The technological operation of preparing pressure-sensitive adhesives (PSAs) is subject to continual ongoing development. In the industry, hotmelt processes with solventless coating technology are of growing importance in the preparation of PSAs. This development is being pressed further by ever more stringent environmental regulations and increasing prices for solvents. Consequently there is a desire to eliminate solvents as far as possible from the manufacturing operation for PSA tapes. The introduction of the hotmelt technology is imposing growing requirements on the adhesives. Acrylate PSAs in particular are a subject of very intensive investigation aimed at improvements. For high-level industrial applications, polyacrylates are preferred on account of their transparency and weathering stability. As well as these advantages, however, the acrylate PSAs must also meet stringent requirements in respect of shear strength. This is achieved by means of polyacrylates of high molecular weight and high polarity, with subsequent efficient crosslinking. Efficient crosslinking is obtained most easily by means of metal chelates, which at elevated temperatures react with carboxylic acid functions and so crosslink the acrylate PSA. This method is state of the art for solventborne PSAs.
For hotmelt operations preference is given to electron beam curing (EB curing or EBC) since it enables even fairly thick films to be crosslinked. Electron beam curing requires no thermal energy, and crosslinking takes place in a relatively short time.
The first EB-curing polyacrylate hotmelts were described in DE 21 31 059 A1. Further EB-curing hotmelts were developed in JP 05017726. U.S. Pat. No. 5,194,455 described the addition of N-tert-butylacrylamide monomer in order to force forward the EB curing.
A general disadvantage of EBC is the backing damage. The electron beams penetrate not only the adhesive but also the backing material or the release paper. This results in damage, which is manifested in instances of discoloration or in high unwind forces for the adhesive tape.

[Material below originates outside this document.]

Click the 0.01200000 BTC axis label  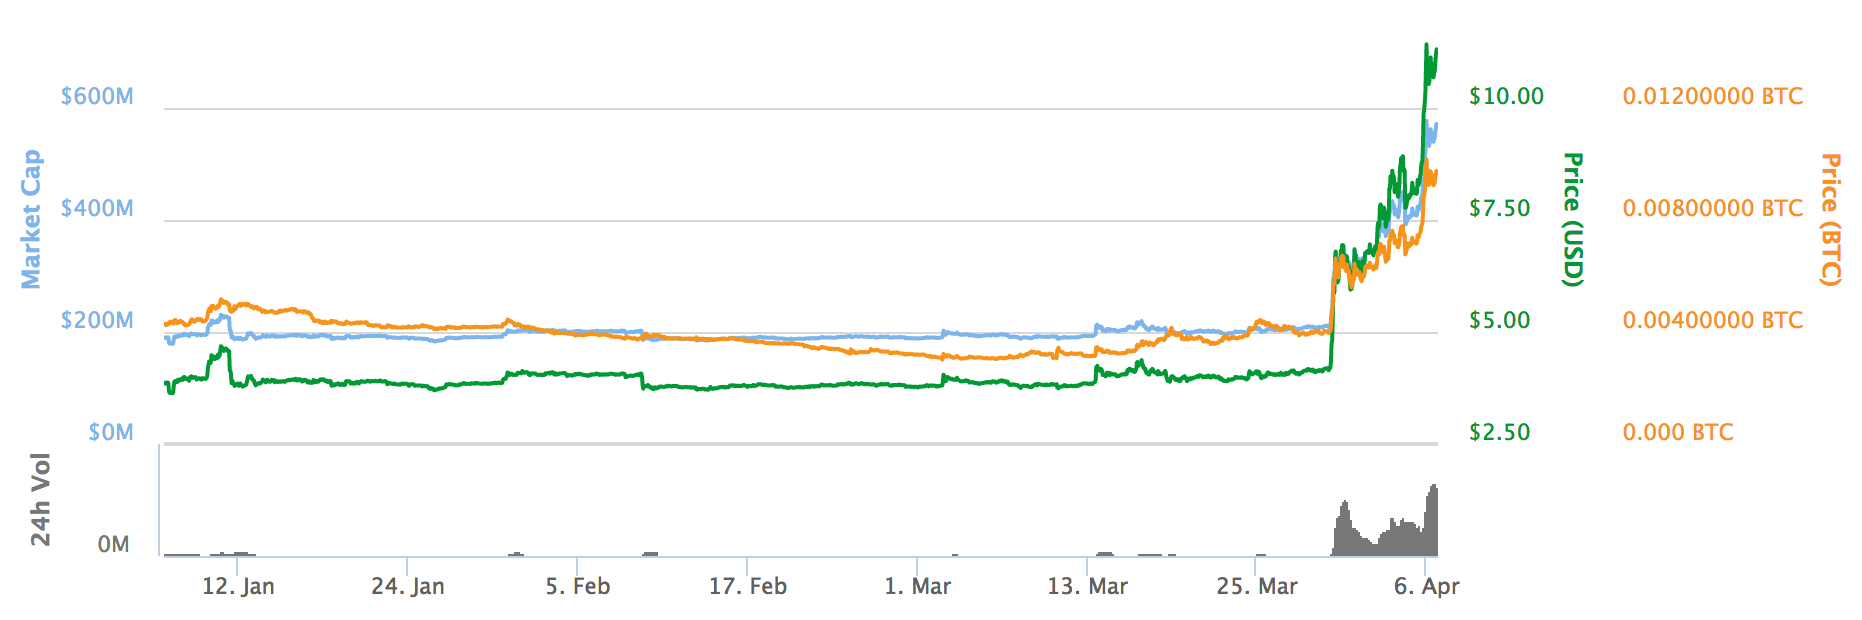1713,97
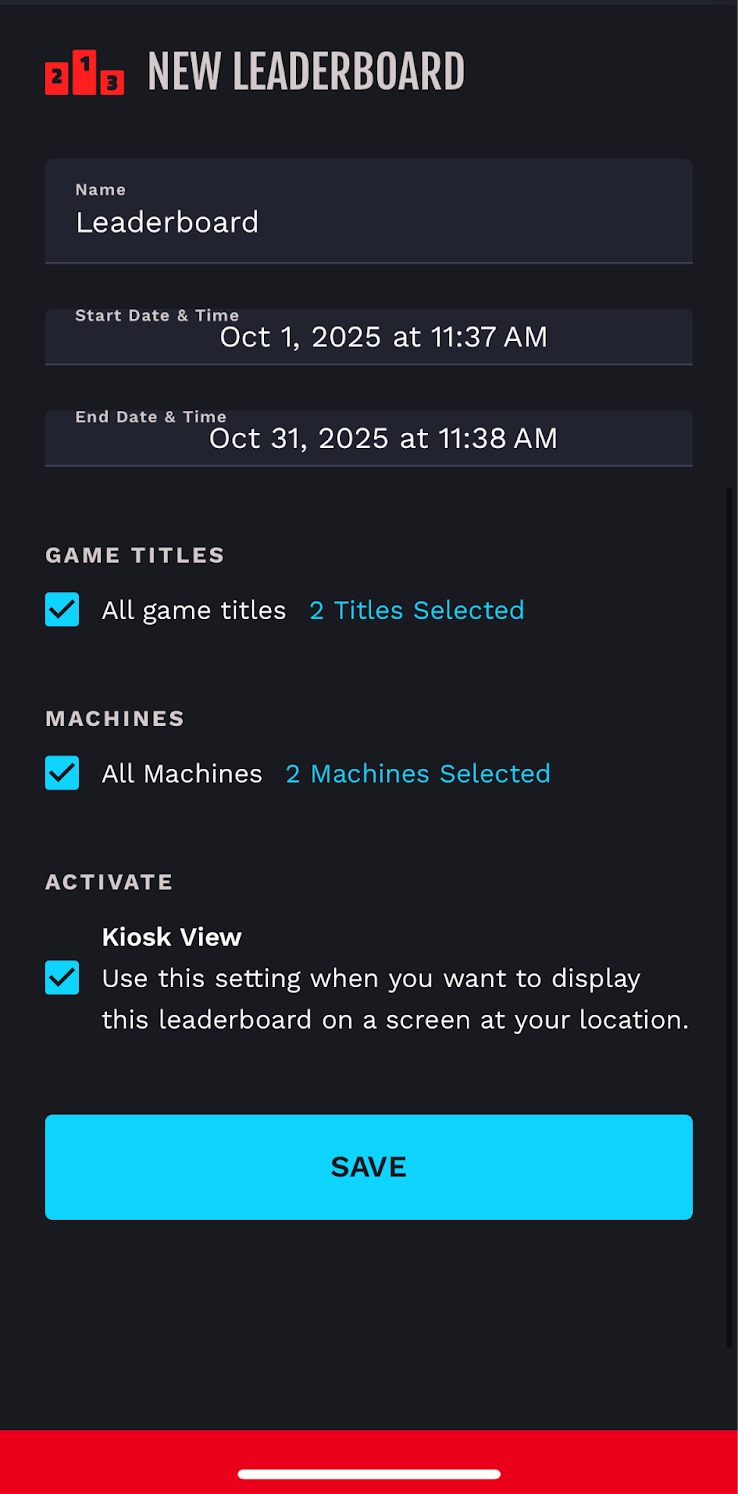Screen dimensions: 738x1494
Task: Uncheck the All game titles checkbox
Action: point(62,610)
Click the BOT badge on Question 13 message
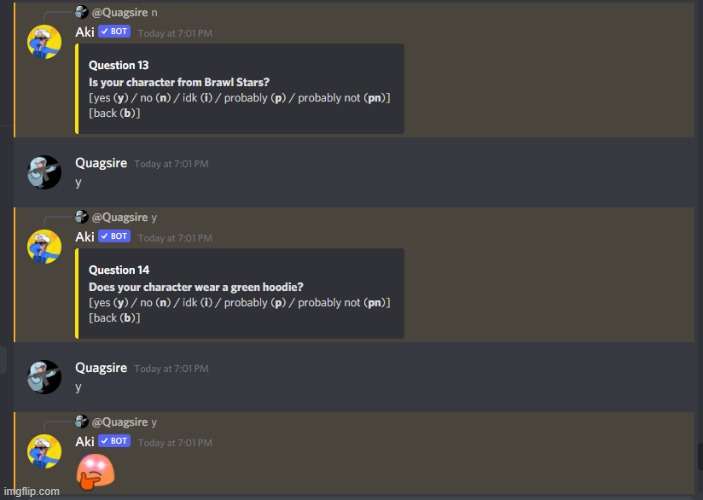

The need is therefore for a hotmelt PSA crosslinking method which is both gentle to the backing and efficient.
For some time now UV-crosslinkable hotmelt PSAs have been available commercially under the trade name acResin®. These compositions, by virtue of their relatively low weight-average molecular weight (Mw of about 200 000-300 000 g/mol), have very good coating qualities and can be crosslinked subsequently by means of UV irradiation. Disadvantages, however, are the inhomogeneity of crosslinking because of a dose profile, low efficiency in the case of resin-modified acrylate compositions, and a limitation of coat thickness to well below 100 μm, thereby ruling out their use for substantial areas of industrial adhesive tapes.
It is also proposed that reactive groups be protected and then liberated only after the coating operation, by means of a mechanism in the presence of crosslinkers such as polyfunctional isocyanates or epoxides, and hence that crosslinking be carried out. An example of this kind of crosslinking, carried out by means of UV initiation with the aid of a photoacid generator, is the application EP 1 127 907 A2. A disadvantage of this process is the liberation of the protective group: in this specific case, the liberation of gaseous isobutene.
Direct thermal crosslinking of acrylate hotmelt compositions containing NCO-reactive groups is described in EP 0 752 435 A1. The blocking-agent-free isocyanates used, particularly sterically hindered and dimerized isocyanates, require very drastic crosslinking conditions, and so a rational industrial implementation is not possible.
Under the conditions such as those which prevail when carrying out processing from the melt, the procedure EP 0 752 435 A1 describes leads to a rapid, relatively far-reaching crosslinking, so that processing of the composition is difficult, particularly with regard to the coating of backing materials. In particular it is not possible to obtain very homogeneous adhesive layers of the kind needed for numerous technical applications of adhesive tapes.
Also state of the art is the use of blocked isocyanates. A disadvantage of this concept is the liberation of blocking groups or fragments, which have an adverse effect on the technical adhesive properties. An example is U.S. Pat. No. 4,524,104. It describes acrylate hotmelt PSAs which can be crosslinked with blocked polyisocyanates together with cycloamidines or salts thereof as catalyst. With this system, one factor is that the catalyst required, but in particular the resultant HCN, phenol, caprolactam or the like, can severely impair the product's properties. Another factor affecting this concept is the drastic conditions required to liberate the reactive groups. No significant deployment of the product has yet been disclosed, and such deployment would anyway seem unattractive.